O presidente chegou a oferecer ao ministro a possibilidade de transferir-se do primeiro escalão do governo para uma diretoria de estatal. Mencionou a hidrelétrica de Itaipu. Ao relatar a conversa para um amigo, Bebianno declarou ter ficado "profundamente ofendido" com a oferta. Considera-se "traído" pelo presidente. Expressou-se numa linguagem que o capitão é capaz de compreender: "Um comandante não atira num soldado assim, pelas costas."

Tomado pelas palavras, Bebianno parece estar pintado para a guerra. Disse que Bolsonaro "enlouqueceu". Contou ter sido abordado pelo general Hamilton Mourão. Munido de panos quentes, o vice de Bolsonaro, pediu que tivesse calma. Mas até a noite passada Bebianno não parecia disposto a atender. Seu amargor começou a transbordar para as redes sociais já durante a madrugada.

Pela manhã, em viagem oficial à cidade de Sorriso, no Mato Grosso, Mourão fora questionado por um repórter sobre a conveniência de silenciar os filhos do presidente. Sem citar Carlos Bolsonaro, que frequenta o noticiário sobre a crise ao lado do pai, Mourão declarou: "Os filhos são um problema de cada família. Eu tenho certeza que o presidente, no momento aprazado, correto, ele vai botar ordem na rapaziada dele. Fica tranquilo." 

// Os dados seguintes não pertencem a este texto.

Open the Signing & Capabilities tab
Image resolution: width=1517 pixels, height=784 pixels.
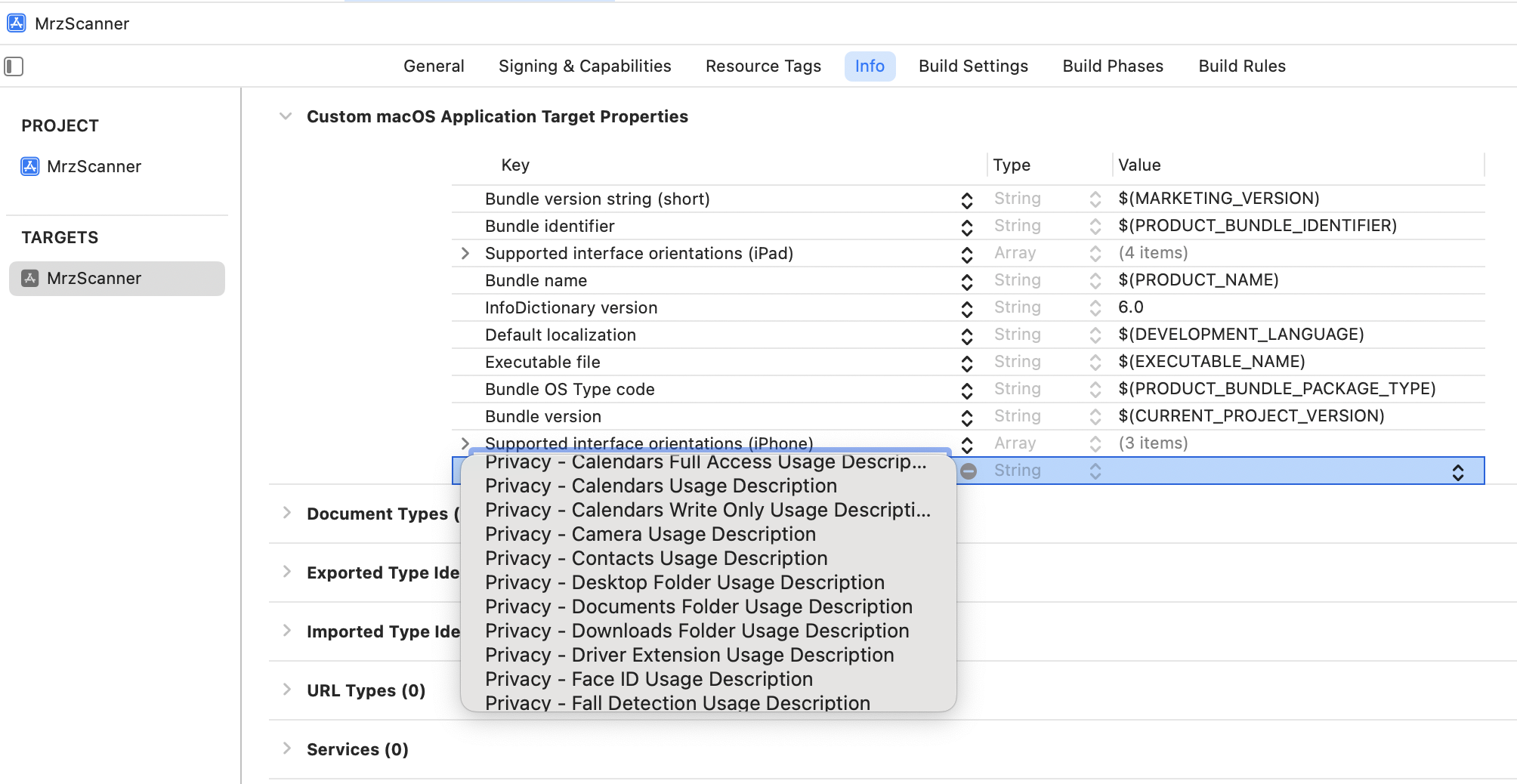pos(584,66)
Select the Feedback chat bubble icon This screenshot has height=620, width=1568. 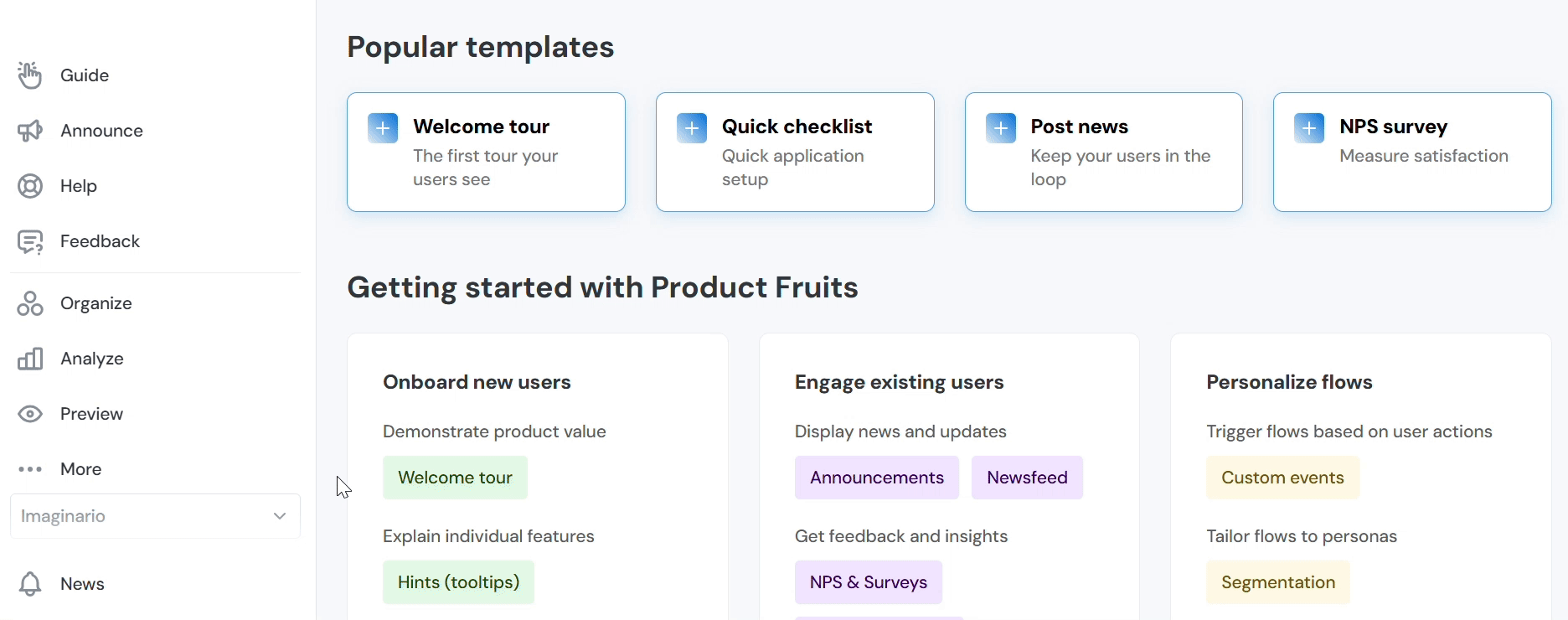tap(30, 242)
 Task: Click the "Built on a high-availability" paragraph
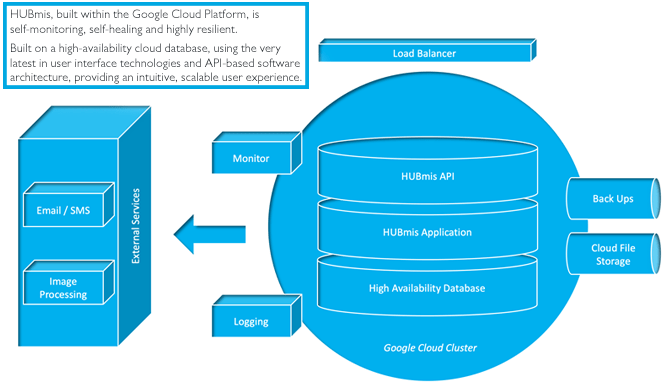coord(156,63)
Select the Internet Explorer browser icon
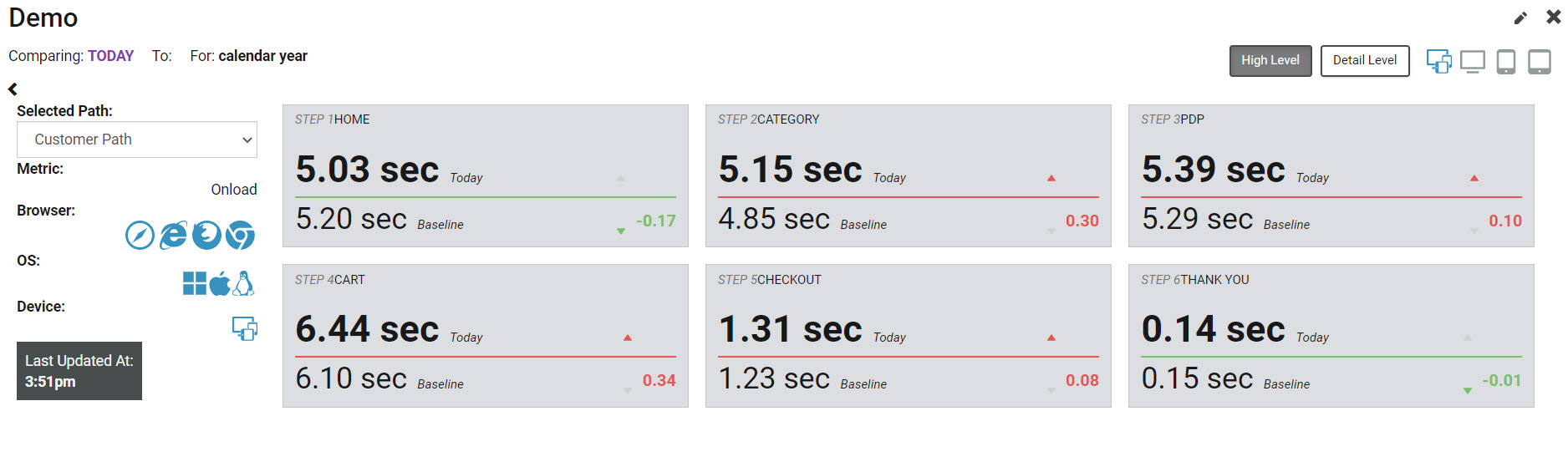The height and width of the screenshot is (462, 1568). (x=173, y=236)
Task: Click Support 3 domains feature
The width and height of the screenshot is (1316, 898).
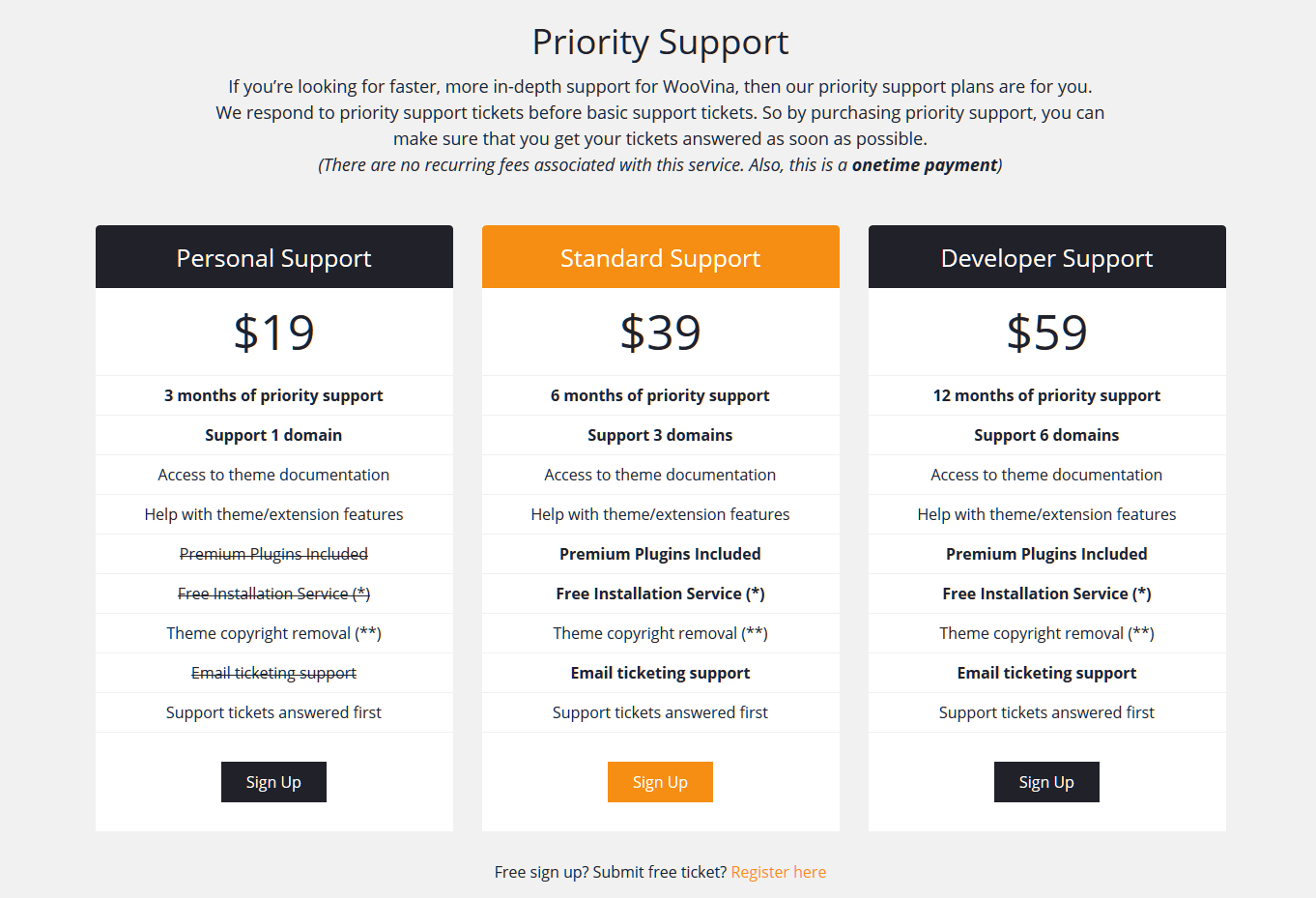Action: 660,435

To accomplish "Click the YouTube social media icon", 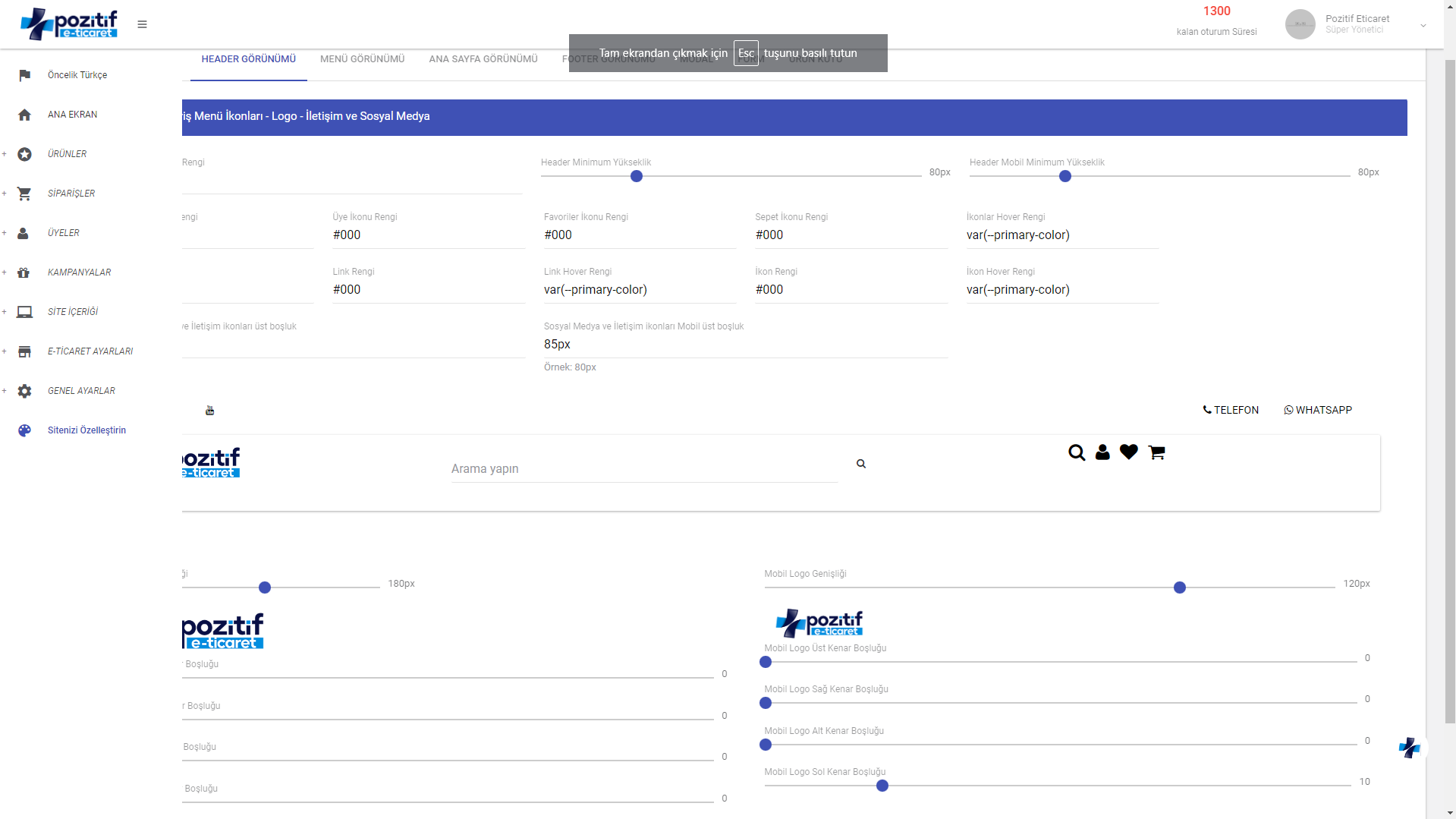I will click(210, 411).
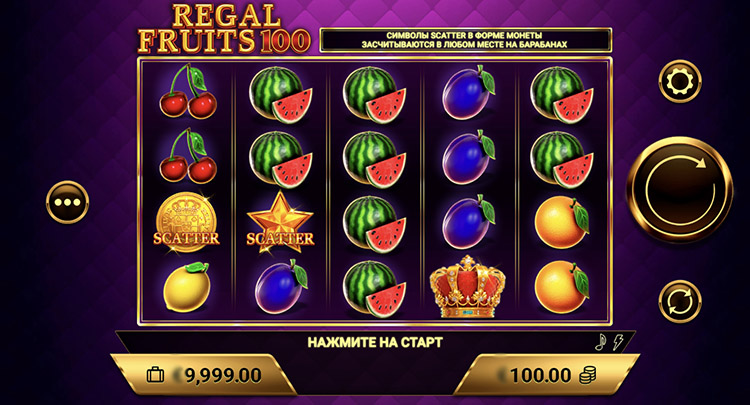Click the lemon symbol on first reel
This screenshot has height=405, width=750.
(186, 287)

Embora as declarações de Mourão soem sensatas, a encrenca é mais complexa. Pode-se gostar ou não da loquacidade do vereador Carlos Bolsonaro nas redes sociais. Mas a maior injustiça que se pode cometer com o personagem é atribuir-lhe toda a culpa pela produção da crise que eletrifica o governo. O 'pitbull', como o presidente se refere ao filho, é apenas coadjuvante no enredo de uma encrenca estrelada pelo pai.